# Goal
Transcribe the following lines exactly, starting at the line that contains "The height and width of the screenshot is (619, 1568)." and stopping after the line that contains "[x=21, y=286]".

####################

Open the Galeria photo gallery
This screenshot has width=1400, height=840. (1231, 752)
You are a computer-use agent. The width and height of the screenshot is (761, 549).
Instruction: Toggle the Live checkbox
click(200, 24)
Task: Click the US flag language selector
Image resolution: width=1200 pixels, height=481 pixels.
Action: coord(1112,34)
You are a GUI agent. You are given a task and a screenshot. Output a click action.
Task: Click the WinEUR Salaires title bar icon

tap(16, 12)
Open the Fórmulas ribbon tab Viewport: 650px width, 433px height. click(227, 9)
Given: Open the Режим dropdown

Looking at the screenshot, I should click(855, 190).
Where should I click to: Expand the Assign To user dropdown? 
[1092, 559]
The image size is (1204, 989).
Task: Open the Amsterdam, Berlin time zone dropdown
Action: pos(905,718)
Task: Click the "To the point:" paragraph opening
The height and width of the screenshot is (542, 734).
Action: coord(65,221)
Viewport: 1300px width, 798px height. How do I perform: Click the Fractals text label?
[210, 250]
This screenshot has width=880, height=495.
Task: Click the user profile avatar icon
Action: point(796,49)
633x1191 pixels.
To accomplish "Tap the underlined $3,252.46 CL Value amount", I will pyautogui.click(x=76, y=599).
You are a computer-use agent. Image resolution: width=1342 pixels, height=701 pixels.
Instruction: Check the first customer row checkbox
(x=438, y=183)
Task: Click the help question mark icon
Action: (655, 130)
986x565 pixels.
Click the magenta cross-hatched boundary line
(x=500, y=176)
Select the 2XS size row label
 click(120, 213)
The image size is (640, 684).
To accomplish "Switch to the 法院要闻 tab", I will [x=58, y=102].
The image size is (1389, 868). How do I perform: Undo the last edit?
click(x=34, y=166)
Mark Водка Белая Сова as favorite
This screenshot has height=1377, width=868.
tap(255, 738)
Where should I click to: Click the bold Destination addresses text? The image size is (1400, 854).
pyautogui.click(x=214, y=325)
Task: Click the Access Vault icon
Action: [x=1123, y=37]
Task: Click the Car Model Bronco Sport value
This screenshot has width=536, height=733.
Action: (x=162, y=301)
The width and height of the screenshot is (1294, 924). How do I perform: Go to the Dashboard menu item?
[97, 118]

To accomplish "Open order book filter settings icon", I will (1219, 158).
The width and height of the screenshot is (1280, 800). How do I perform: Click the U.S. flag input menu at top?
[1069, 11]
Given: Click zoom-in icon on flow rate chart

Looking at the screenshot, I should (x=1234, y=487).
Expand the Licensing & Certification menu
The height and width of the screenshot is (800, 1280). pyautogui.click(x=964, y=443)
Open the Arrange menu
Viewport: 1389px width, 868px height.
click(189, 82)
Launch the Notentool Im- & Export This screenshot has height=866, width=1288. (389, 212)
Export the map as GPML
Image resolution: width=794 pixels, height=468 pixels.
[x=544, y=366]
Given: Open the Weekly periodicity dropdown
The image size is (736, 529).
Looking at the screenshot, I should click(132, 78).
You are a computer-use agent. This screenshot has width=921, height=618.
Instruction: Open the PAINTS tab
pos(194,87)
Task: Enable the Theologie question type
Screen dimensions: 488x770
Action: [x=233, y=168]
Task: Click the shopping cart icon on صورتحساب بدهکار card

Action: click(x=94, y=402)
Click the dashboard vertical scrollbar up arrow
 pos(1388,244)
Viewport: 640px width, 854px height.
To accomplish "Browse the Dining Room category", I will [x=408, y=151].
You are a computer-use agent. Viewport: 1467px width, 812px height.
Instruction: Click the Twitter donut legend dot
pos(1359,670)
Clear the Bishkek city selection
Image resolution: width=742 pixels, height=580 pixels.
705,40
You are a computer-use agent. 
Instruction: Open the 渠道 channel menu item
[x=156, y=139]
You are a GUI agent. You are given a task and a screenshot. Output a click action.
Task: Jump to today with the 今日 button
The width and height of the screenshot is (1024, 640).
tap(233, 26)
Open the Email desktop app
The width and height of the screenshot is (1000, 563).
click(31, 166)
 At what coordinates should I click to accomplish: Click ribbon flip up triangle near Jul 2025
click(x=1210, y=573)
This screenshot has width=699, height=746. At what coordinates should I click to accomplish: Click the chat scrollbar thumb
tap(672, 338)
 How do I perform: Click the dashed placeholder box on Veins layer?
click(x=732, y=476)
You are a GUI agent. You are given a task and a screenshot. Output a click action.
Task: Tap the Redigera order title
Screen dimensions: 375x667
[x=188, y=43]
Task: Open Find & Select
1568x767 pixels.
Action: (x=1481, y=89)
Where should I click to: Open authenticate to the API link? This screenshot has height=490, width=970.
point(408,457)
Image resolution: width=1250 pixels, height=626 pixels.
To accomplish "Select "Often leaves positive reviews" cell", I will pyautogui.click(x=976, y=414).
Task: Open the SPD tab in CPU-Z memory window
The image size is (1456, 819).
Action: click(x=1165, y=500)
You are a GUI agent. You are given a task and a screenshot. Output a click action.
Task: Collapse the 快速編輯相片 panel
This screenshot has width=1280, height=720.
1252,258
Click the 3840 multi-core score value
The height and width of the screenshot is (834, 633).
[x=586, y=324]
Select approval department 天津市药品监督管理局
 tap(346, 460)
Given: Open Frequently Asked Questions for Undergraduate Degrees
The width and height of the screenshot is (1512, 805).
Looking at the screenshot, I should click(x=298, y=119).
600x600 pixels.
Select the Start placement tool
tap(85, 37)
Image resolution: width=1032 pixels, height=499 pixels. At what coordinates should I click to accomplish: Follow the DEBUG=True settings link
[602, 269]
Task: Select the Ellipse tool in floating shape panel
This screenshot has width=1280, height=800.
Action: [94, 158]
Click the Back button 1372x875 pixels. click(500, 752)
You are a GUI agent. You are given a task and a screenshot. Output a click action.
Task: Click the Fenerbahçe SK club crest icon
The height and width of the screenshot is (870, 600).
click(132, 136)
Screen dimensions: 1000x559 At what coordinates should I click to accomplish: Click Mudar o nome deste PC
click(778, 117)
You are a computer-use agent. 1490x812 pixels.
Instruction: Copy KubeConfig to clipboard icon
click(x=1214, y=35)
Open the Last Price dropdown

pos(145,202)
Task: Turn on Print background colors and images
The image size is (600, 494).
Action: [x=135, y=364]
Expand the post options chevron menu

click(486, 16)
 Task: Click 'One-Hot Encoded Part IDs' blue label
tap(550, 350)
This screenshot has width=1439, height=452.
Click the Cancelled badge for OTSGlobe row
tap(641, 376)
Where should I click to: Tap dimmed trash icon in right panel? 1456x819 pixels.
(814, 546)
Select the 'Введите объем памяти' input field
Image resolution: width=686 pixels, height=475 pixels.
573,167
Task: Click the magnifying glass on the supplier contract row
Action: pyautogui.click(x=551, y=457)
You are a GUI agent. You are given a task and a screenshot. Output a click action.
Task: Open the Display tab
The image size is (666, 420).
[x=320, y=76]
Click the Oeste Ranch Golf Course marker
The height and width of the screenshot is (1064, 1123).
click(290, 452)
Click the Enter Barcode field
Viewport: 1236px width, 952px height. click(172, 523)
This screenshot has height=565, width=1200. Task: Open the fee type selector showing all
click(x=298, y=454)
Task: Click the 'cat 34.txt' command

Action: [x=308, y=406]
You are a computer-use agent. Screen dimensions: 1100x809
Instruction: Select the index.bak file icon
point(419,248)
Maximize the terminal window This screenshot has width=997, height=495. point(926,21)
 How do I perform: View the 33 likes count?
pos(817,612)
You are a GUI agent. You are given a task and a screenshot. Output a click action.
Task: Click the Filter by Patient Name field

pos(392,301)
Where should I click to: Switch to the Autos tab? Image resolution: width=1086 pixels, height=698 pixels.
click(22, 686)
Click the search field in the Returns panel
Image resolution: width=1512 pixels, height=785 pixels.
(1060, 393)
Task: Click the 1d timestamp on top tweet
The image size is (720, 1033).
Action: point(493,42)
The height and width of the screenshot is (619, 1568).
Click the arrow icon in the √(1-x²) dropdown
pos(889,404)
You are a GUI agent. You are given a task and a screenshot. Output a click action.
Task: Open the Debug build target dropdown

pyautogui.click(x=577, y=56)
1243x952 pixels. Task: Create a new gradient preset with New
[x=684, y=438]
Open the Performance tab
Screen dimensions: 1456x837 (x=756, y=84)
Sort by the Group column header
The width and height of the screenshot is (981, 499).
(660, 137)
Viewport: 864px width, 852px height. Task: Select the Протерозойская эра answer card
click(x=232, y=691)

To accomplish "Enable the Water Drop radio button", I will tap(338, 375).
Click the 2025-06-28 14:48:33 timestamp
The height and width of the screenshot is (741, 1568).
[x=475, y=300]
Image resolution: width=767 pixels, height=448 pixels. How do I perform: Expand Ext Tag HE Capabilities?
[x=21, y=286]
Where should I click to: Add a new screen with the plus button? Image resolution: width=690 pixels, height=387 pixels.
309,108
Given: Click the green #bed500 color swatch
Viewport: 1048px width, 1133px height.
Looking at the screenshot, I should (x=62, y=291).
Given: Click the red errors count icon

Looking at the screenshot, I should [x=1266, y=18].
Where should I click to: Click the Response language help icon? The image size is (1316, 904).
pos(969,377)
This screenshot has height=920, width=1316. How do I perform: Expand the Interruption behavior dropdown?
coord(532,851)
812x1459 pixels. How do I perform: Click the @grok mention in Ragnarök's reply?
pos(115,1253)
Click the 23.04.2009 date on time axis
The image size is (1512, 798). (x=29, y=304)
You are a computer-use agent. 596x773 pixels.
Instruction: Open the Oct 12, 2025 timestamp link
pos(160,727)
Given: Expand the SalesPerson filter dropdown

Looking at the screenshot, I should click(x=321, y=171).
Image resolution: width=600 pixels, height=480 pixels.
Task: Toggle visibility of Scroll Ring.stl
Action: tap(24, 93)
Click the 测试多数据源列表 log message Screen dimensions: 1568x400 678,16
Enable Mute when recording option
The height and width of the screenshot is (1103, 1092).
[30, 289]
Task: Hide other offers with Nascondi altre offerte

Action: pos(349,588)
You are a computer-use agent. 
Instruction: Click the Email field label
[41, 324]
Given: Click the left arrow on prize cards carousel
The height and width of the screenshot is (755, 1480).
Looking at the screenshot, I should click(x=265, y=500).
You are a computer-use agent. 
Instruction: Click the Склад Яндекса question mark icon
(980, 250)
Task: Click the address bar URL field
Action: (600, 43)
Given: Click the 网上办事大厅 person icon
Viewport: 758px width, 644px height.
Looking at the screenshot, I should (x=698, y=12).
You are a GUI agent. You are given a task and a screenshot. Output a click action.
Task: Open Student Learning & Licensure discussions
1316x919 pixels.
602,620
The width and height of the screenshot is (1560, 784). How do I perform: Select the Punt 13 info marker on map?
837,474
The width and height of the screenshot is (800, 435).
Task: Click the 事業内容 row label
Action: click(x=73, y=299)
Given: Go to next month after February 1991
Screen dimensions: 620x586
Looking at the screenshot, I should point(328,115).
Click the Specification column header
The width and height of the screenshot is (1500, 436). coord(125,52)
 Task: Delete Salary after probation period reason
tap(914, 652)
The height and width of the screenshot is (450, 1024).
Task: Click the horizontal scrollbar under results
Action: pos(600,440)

####################

# Right answer
The height and width of the screenshot is (619, 1568).
Click the arrow icon in the √(1-x²) dropdown
pos(889,404)
You are a GUI agent. You are given a task and a screenshot. Output a click action.
Task: Open the Debug build target dropdown

pyautogui.click(x=577, y=56)
1243x952 pixels. Task: Create a new gradient preset with New
[x=684, y=438]
Open the Performance tab
Screen dimensions: 1456x837 (x=756, y=84)
Sort by the Group column header
The width and height of the screenshot is (981, 499).
(660, 137)
Viewport: 864px width, 852px height. Task: Select the Протерозойская эра answer card
click(x=232, y=691)

To accomplish "Enable the Water Drop radio button", I will tap(338, 375).
Click the 2025-06-28 14:48:33 timestamp
The height and width of the screenshot is (741, 1568).
[x=475, y=300]
Image resolution: width=767 pixels, height=448 pixels. How do I perform: Expand Ext Tag HE Capabilities?
[x=21, y=286]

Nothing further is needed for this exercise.